> Exercise directions: Could you reproduce all of the entries below without a single change?

> Source data:
——
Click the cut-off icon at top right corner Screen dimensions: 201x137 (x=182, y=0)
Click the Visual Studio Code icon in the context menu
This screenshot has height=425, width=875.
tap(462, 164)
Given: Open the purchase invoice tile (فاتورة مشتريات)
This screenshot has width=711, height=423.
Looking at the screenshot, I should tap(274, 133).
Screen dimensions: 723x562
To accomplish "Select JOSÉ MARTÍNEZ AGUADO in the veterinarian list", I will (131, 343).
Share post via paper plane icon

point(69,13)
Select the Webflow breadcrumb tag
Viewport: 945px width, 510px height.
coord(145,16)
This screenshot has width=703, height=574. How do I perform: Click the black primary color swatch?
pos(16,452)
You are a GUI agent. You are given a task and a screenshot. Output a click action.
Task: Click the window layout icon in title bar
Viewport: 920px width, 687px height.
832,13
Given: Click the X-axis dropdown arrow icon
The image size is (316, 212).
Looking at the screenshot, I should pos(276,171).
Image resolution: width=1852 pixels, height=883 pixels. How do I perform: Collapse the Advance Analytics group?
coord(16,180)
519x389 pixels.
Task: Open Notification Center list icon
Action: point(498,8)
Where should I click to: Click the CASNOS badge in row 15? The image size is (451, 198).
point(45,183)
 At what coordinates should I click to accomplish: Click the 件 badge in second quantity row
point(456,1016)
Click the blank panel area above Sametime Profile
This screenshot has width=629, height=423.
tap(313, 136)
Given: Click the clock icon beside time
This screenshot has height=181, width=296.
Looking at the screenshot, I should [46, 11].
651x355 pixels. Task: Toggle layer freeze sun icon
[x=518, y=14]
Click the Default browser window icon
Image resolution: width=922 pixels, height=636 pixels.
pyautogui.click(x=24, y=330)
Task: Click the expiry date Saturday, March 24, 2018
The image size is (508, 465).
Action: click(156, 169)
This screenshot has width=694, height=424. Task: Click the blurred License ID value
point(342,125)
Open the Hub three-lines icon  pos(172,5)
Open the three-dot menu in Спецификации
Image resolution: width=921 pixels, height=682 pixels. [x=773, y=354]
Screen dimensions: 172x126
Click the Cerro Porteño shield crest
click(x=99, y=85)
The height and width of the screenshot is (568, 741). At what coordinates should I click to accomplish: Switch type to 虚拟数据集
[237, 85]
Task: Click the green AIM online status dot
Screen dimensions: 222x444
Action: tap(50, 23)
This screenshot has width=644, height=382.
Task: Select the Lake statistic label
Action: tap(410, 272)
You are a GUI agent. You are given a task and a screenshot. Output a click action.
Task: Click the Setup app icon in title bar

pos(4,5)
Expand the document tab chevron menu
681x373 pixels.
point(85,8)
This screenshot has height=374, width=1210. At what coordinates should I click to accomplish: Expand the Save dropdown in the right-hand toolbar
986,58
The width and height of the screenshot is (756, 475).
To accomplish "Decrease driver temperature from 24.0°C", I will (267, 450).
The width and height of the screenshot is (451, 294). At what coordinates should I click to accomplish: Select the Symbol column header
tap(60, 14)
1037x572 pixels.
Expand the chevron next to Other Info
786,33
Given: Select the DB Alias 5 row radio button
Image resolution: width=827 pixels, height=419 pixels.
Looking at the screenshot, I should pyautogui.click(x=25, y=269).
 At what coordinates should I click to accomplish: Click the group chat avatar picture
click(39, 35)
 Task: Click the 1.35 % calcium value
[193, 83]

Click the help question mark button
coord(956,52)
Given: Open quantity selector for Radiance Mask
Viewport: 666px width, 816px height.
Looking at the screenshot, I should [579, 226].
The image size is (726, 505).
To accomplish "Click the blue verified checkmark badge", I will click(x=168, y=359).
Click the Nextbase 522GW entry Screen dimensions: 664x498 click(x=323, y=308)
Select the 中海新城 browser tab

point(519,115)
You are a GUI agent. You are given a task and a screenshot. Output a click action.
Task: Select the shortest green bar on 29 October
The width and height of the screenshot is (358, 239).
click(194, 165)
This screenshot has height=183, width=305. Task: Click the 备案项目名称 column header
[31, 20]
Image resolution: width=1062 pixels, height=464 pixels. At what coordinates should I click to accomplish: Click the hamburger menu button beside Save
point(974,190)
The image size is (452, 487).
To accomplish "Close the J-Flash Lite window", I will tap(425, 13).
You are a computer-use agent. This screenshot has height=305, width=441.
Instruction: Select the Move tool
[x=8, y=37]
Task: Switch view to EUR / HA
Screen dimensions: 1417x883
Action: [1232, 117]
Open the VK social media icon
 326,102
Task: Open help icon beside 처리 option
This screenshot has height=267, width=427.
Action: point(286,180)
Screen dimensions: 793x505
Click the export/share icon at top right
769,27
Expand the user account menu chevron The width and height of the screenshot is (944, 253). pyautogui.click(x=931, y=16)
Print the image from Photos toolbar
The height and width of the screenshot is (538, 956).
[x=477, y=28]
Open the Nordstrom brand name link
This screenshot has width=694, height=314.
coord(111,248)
——
> Written answer:
Click the cut-off icon at top right corner Screen dimensions: 201x137 (x=182, y=0)
Click the Visual Studio Code icon in the context menu
This screenshot has height=425, width=875.
tap(462, 164)
Given: Open the purchase invoice tile (فاتورة مشتريات)
This screenshot has width=711, height=423.
Looking at the screenshot, I should tap(274, 133).
Screen dimensions: 723x562
To accomplish "Select JOSÉ MARTÍNEZ AGUADO in the veterinarian list", I will (131, 343).
Share post via paper plane icon

point(69,13)
Select the Webflow breadcrumb tag
Viewport: 945px width, 510px height.
coord(145,16)
This screenshot has width=703, height=574. How do I perform: Click the black primary color swatch?
pos(16,452)
You are a GUI agent. You are given a task and a screenshot. Output a click action.
Task: Click the window layout icon in title bar
Viewport: 920px width, 687px height.
832,13
Given: Click the X-axis dropdown arrow icon
The image size is (316, 212).
Looking at the screenshot, I should pos(276,171).
Image resolution: width=1852 pixels, height=883 pixels. How do I perform: Collapse the Advance Analytics group?
coord(16,180)
519x389 pixels.
Task: Open Notification Center list icon
Action: point(498,8)
Where should I click to: Click the CASNOS badge in row 15? The image size is (451, 198).
point(45,183)
 At what coordinates should I click to accomplish: Click the 件 badge in second quantity row
point(456,1016)
Click the blank panel area above Sametime Profile
This screenshot has width=629, height=423.
tap(313, 136)
Given: Click the clock icon beside time
This screenshot has height=181, width=296.
Looking at the screenshot, I should [46, 11].
651x355 pixels. Task: Toggle layer freeze sun icon
[x=518, y=14]
Click the Default browser window icon
Image resolution: width=922 pixels, height=636 pixels.
pyautogui.click(x=24, y=330)
Task: Click the expiry date Saturday, March 24, 2018
The image size is (508, 465).
Action: click(156, 169)
This screenshot has width=694, height=424. Task: Click the blurred License ID value
point(342,125)
Open the Hub three-lines icon  pos(172,5)
Open the three-dot menu in Спецификации
Image resolution: width=921 pixels, height=682 pixels. [x=773, y=354]
Screen dimensions: 172x126
Click the Cerro Porteño shield crest
click(x=99, y=85)
The height and width of the screenshot is (568, 741). At what coordinates should I click to accomplish: Switch type to 虚拟数据集
[237, 85]
Task: Click the green AIM online status dot
Screen dimensions: 222x444
Action: tap(50, 23)
This screenshot has width=644, height=382.
Task: Select the Lake statistic label
Action: tap(410, 272)
You are a GUI agent. You are given a task and a screenshot. Output a click action.
Task: Click the Setup app icon in title bar

pos(4,5)
Expand the document tab chevron menu
681x373 pixels.
point(85,8)
This screenshot has height=374, width=1210. At what coordinates should I click to accomplish: Expand the Save dropdown in the right-hand toolbar
986,58
The width and height of the screenshot is (756, 475).
To accomplish "Decrease driver temperature from 24.0°C", I will (267, 450).
The width and height of the screenshot is (451, 294). At what coordinates should I click to accomplish: Select the Symbol column header
tap(60, 14)
1037x572 pixels.
Expand the chevron next to Other Info
786,33
Given: Select the DB Alias 5 row radio button
Image resolution: width=827 pixels, height=419 pixels.
Looking at the screenshot, I should pyautogui.click(x=25, y=269).
 At what coordinates should I click to accomplish: Click the group chat avatar picture
click(39, 35)
 Task: Click the 1.35 % calcium value
[193, 83]

Click the help question mark button
coord(956,52)
Given: Open quantity selector for Radiance Mask
Viewport: 666px width, 816px height.
Looking at the screenshot, I should [579, 226].
The image size is (726, 505).
To accomplish "Click the blue verified checkmark badge", I will click(x=168, y=359).
Click the Nextbase 522GW entry Screen dimensions: 664x498 click(x=323, y=308)
Select the 中海新城 browser tab

point(519,115)
You are a GUI agent. You are given a task and a screenshot. Output a click action.
Task: Select the shortest green bar on 29 October
The width and height of the screenshot is (358, 239).
click(194, 165)
This screenshot has height=183, width=305. Task: Click the 备案项目名称 column header
[31, 20]
Image resolution: width=1062 pixels, height=464 pixels. At what coordinates should I click to accomplish: Click the hamburger menu button beside Save
point(974,190)
The image size is (452, 487).
To accomplish "Close the J-Flash Lite window", I will tap(425, 13).
You are a computer-use agent. This screenshot has height=305, width=441.
Instruction: Select the Move tool
[x=8, y=37]
Task: Switch view to EUR / HA
Screen dimensions: 1417x883
Action: [1232, 117]
Open the VK social media icon
 326,102
Task: Open help icon beside 처리 option
This screenshot has height=267, width=427.
Action: point(286,180)
Screen dimensions: 793x505
Click the export/share icon at top right
769,27
Expand the user account menu chevron The width and height of the screenshot is (944, 253). pyautogui.click(x=931, y=16)
Print the image from Photos toolbar
The height and width of the screenshot is (538, 956).
[x=477, y=28]
Open the Nordstrom brand name link
This screenshot has width=694, height=314.
coord(111,248)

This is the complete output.